GIVEN TASK>
Copy out all of the data below word for word, omitting the pictures.
○ ○ ○
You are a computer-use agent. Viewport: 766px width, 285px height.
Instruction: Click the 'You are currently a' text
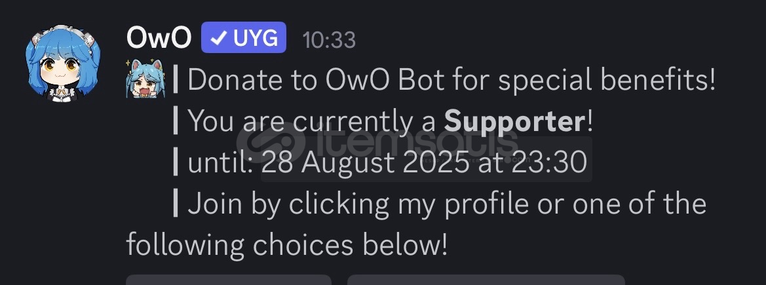pyautogui.click(x=312, y=121)
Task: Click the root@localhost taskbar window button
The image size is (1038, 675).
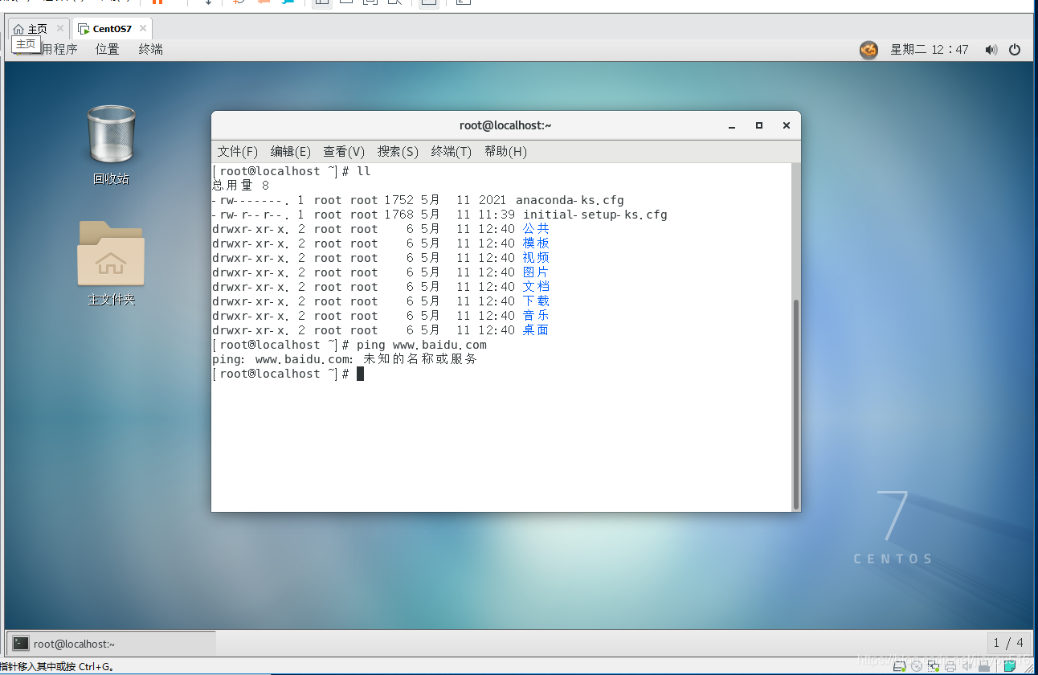Action: (111, 644)
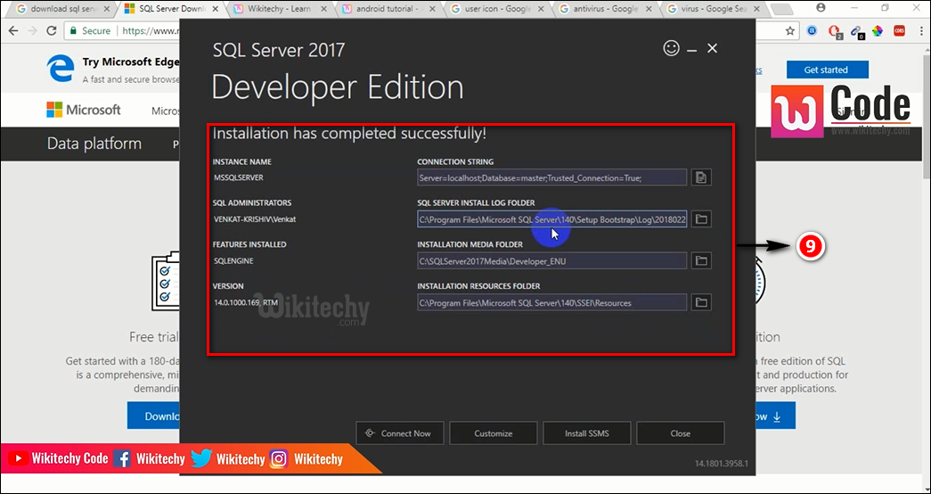This screenshot has height=494, width=931.
Task: Copy the connection string with the copy icon
Action: click(x=701, y=177)
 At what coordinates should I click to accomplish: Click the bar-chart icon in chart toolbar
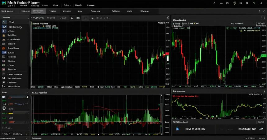tap(78, 18)
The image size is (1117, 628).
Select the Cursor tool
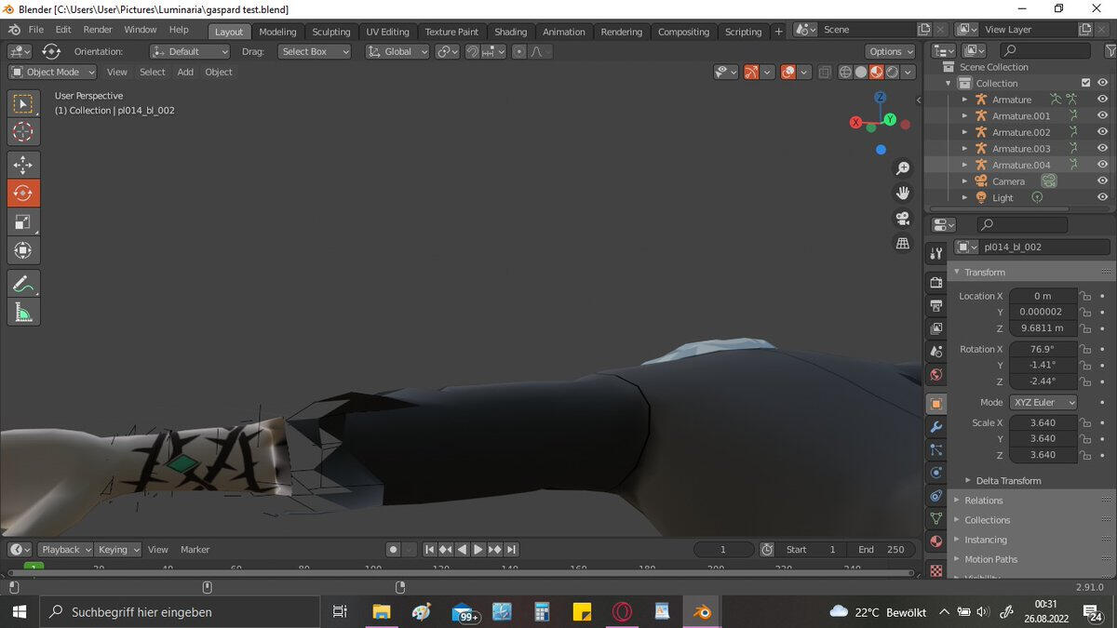[23, 131]
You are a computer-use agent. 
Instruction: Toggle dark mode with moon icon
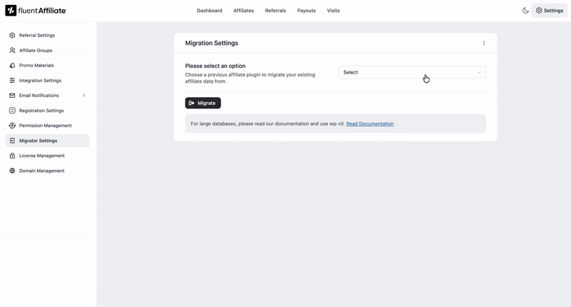(x=525, y=11)
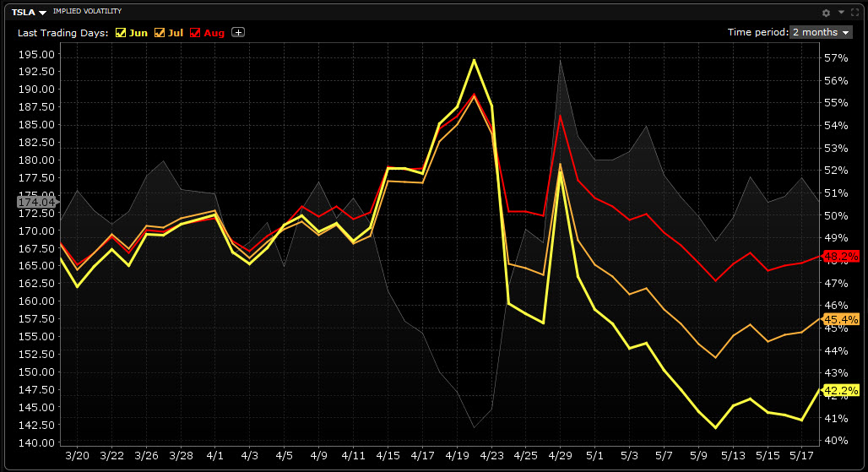Viewport: 868px width, 472px height.
Task: Open the gear settings icon
Action: (x=827, y=12)
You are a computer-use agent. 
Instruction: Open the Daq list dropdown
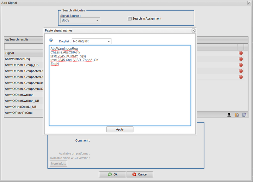pyautogui.click(x=91, y=41)
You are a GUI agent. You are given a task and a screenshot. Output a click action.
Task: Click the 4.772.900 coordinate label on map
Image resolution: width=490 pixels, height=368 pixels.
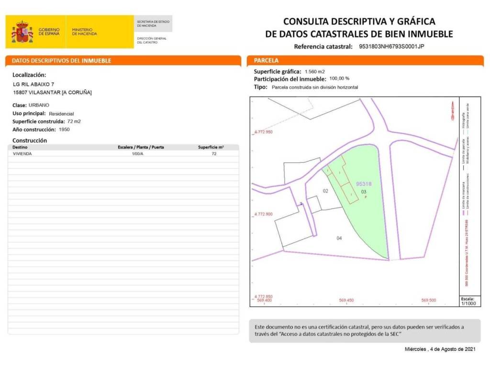pyautogui.click(x=263, y=214)
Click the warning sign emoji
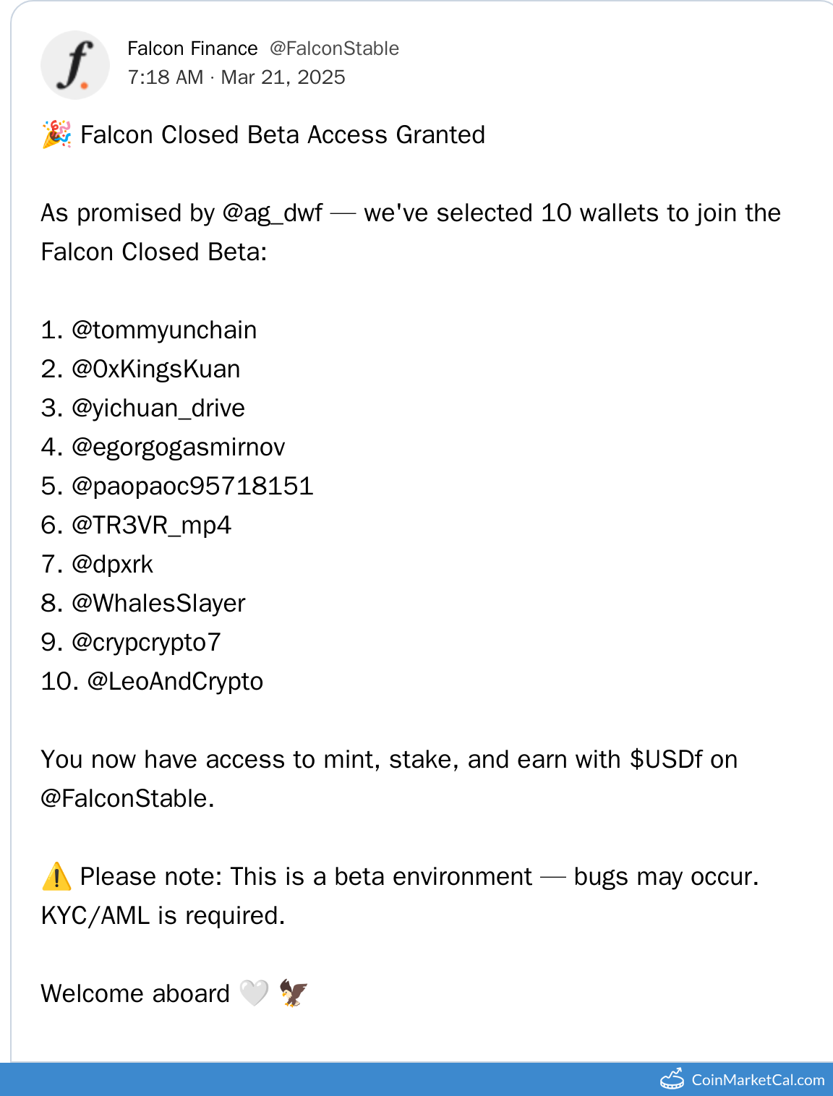The image size is (833, 1096). pos(56,876)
○ ○ ○
CORRECT ANSWER>
You are a computer-use agent. Viewport: 766px width, 285px height.
Instruction: Click the 'You are currently a' text
pyautogui.click(x=312, y=121)
Task: Click the root@localhost taskbar window button
The image size is (1038, 675).
Action: (111, 644)
This screenshot has height=494, width=931.
Task: Copy the connection string with the copy icon
Action: click(x=701, y=177)
 At what coordinates should I click to accomplish: Click the bar-chart icon in chart toolbar
tap(78, 18)
The image size is (1117, 628).
Select the Cursor tool
[23, 131]
You are a computer-use agent. 
Instruction: Toggle dark mode with moon icon
(x=525, y=11)
Viewport: 868px width, 472px height.
Task: Open the gear settings icon
Action: (x=827, y=12)
You are a computer-use agent. 
Instruction: Open the Daq list dropdown
pyautogui.click(x=91, y=41)
You are a GUI agent. You are given a task and a screenshot. Output a click action.
Task: Click the 4.772.900 coordinate label on map
Image resolution: width=490 pixels, height=368 pixels.
pyautogui.click(x=263, y=214)
Click the warning sign emoji
The image size is (833, 1096). pos(56,876)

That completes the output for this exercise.